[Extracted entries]
== == ==

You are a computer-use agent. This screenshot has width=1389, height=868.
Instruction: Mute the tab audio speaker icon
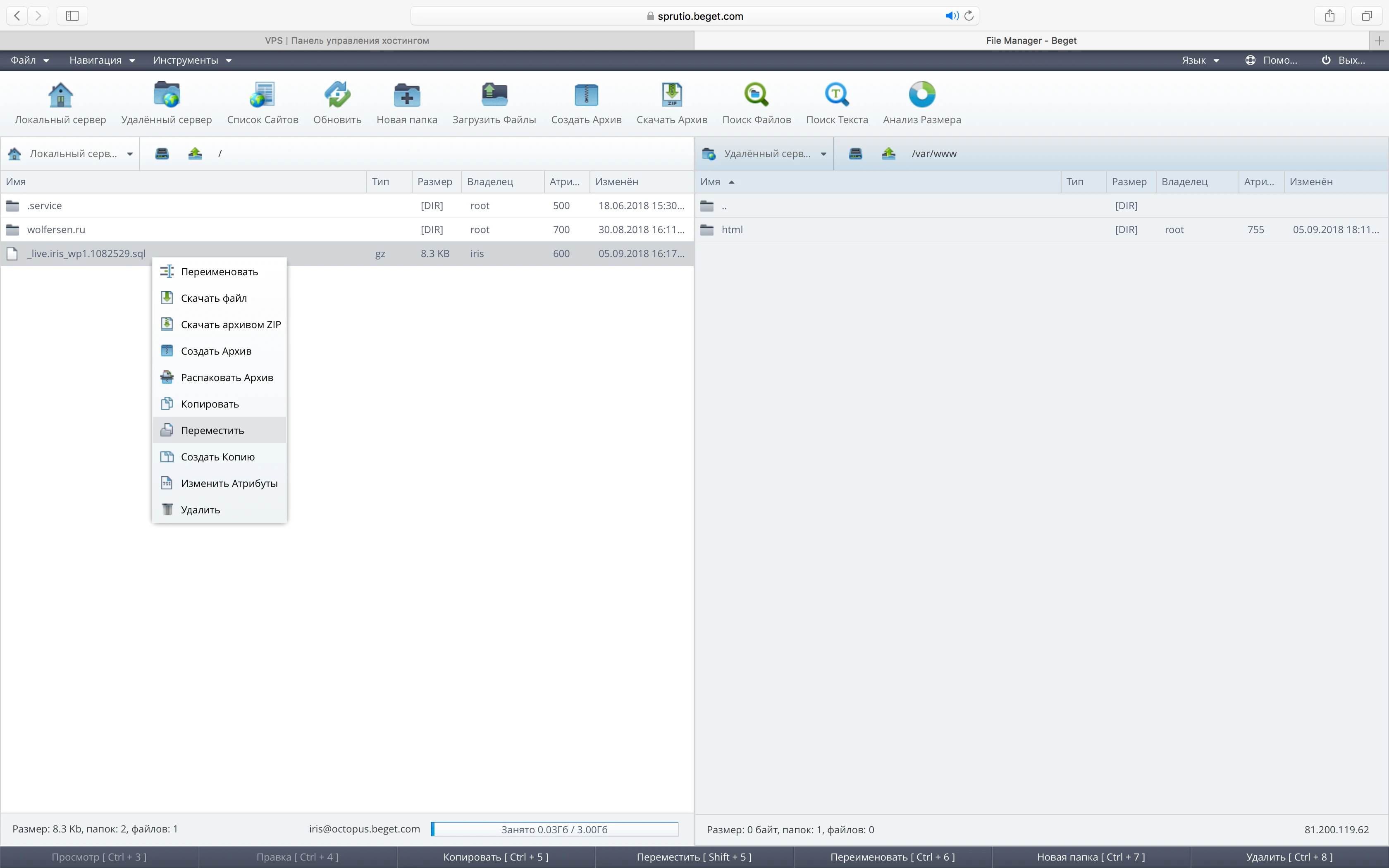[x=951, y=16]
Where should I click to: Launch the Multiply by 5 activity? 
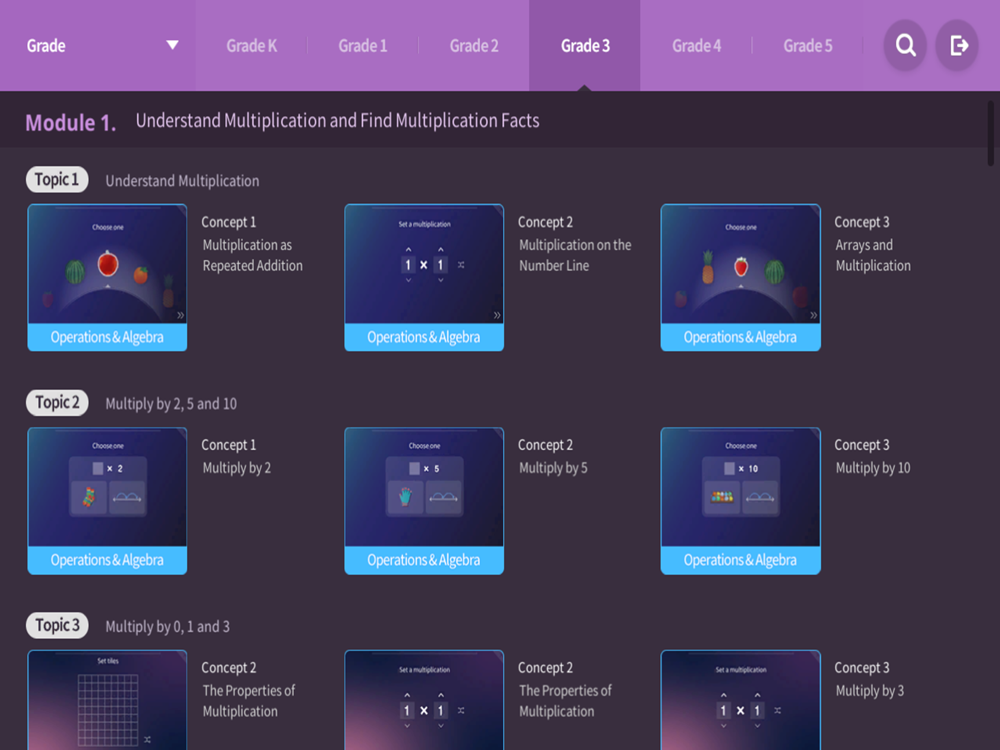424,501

== == ==

Directions » Reproduce every line of the entries above word for word, leaving out the pictures.

Full output »
You are a computer-use agent. This screenshot has width=1389, height=868.
Instruction: Mute the tab audio speaker icon
[x=951, y=16]
Where should I click to: Launch the Multiply by 5 activity? 
424,501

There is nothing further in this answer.